((

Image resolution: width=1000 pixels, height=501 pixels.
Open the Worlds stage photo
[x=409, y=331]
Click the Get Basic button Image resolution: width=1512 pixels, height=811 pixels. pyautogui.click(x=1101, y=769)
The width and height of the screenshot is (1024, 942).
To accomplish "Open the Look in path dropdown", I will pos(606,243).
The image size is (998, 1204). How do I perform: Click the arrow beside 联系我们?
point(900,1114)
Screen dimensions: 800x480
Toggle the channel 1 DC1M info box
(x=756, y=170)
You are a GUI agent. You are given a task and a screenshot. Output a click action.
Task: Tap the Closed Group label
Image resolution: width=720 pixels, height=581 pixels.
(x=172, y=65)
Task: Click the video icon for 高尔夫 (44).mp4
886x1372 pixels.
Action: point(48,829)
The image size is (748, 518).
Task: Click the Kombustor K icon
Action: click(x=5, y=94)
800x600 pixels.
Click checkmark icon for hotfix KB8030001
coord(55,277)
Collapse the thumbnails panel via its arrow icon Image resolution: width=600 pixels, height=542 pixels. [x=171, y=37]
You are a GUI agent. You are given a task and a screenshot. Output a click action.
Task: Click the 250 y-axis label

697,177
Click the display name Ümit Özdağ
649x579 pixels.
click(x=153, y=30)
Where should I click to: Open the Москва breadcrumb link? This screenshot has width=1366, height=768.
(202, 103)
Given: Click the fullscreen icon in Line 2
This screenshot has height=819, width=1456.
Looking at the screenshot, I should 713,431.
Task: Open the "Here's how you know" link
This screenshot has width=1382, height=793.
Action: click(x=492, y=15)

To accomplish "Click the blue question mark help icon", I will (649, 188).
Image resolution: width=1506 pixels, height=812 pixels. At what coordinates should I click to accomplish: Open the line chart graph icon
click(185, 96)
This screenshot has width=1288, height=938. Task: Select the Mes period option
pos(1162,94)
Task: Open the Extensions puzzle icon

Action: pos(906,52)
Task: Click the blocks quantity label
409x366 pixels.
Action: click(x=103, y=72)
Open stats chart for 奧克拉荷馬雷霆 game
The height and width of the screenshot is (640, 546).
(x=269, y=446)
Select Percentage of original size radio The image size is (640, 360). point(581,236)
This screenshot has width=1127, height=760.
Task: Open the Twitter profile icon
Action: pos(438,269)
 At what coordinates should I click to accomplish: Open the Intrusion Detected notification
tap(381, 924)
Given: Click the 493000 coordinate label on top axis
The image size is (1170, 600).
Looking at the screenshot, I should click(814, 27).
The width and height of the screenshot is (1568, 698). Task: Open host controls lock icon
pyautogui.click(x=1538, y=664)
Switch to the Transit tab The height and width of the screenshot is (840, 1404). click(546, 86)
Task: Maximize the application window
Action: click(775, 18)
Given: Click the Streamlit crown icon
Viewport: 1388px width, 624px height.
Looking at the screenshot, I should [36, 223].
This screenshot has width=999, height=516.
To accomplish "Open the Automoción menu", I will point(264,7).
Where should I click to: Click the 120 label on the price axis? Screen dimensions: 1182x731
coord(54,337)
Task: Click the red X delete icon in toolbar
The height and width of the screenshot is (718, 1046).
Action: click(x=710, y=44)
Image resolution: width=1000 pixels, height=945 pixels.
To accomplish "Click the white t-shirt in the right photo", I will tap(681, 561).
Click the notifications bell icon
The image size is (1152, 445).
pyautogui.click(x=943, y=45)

))

▶ [Exercise]: Can you rewrite every entry with "Image resolution" changed to "Screen resolution" and everything else left as it is?

▶ [Expected output]:
Screen resolution: width=1000 pixels, height=501 pixels.
Open the Worlds stage photo
[x=409, y=331]
Click the Get Basic button Screen resolution: width=1512 pixels, height=811 pixels. pyautogui.click(x=1101, y=769)
The width and height of the screenshot is (1024, 942).
To accomplish "Open the Look in path dropdown", I will pos(606,243).
The image size is (998, 1204). How do I perform: Click the arrow beside 联系我们?
point(900,1114)
Screen dimensions: 800x480
Toggle the channel 1 DC1M info box
(x=756, y=170)
You are a GUI agent. You are given a task and a screenshot. Output a click action.
Task: Tap the Closed Group label
Screen resolution: width=720 pixels, height=581 pixels.
(x=172, y=65)
Task: Click the video icon for 高尔夫 (44).mp4
886x1372 pixels.
Action: point(48,829)
The image size is (748, 518).
Task: Click the Kombustor K icon
Action: click(x=5, y=94)
800x600 pixels.
Click checkmark icon for hotfix KB8030001
coord(55,277)
Collapse the thumbnails panel via its arrow icon Screen resolution: width=600 pixels, height=542 pixels. [x=171, y=37]
You are a GUI agent. You are given a task and a screenshot. Output a click action.
Task: Click the 250 y-axis label

697,177
Click the display name Ümit Özdağ
649x579 pixels.
click(x=153, y=30)
Where should I click to: Open the Москва breadcrumb link? This screenshot has width=1366, height=768.
(202, 103)
Given: Click the fullscreen icon in Line 2
This screenshot has height=819, width=1456.
Looking at the screenshot, I should 713,431.
Task: Open the "Here's how you know" link
This screenshot has width=1382, height=793.
Action: click(x=492, y=15)

To accomplish "Click the blue question mark help icon", I will (649, 188).
Screen resolution: width=1506 pixels, height=812 pixels. At what coordinates should I click to accomplish: Open the line chart graph icon
click(185, 96)
This screenshot has width=1288, height=938. Task: Select the Mes period option
pos(1162,94)
Task: Open the Extensions puzzle icon

Action: pos(906,52)
Task: Click the blocks quantity label
409x366 pixels.
Action: click(x=103, y=72)
Open stats chart for 奧克拉荷馬雷霆 game
The height and width of the screenshot is (640, 546).
(x=269, y=446)
Select Percentage of original size radio The image size is (640, 360). point(581,236)
This screenshot has width=1127, height=760.
Task: Open the Twitter profile icon
Action: pos(438,269)
 At what coordinates should I click to accomplish: Open the Intrusion Detected notification
tap(381, 924)
Given: Click the 493000 coordinate label on top axis
The image size is (1170, 600).
Looking at the screenshot, I should click(814, 27).
The width and height of the screenshot is (1568, 698). Task: Open host controls lock icon
pyautogui.click(x=1538, y=664)
Switch to the Transit tab The height and width of the screenshot is (840, 1404). click(546, 86)
Task: Maximize the application window
Action: click(775, 18)
Given: Click the Streamlit crown icon
Viewport: 1388px width, 624px height.
Looking at the screenshot, I should [36, 223].
This screenshot has width=999, height=516.
To accomplish "Open the Automoción menu", I will point(264,7).
Where should I click to: Click the 120 label on the price axis? Screen dimensions: 1182x731
coord(54,337)
Task: Click the red X delete icon in toolbar
The height and width of the screenshot is (718, 1046).
Action: click(x=710, y=44)
Screen resolution: width=1000 pixels, height=945 pixels.
To accomplish "Click the white t-shirt in the right photo", I will tap(681, 561).
Click the notifications bell icon
The image size is (1152, 445).
pyautogui.click(x=943, y=45)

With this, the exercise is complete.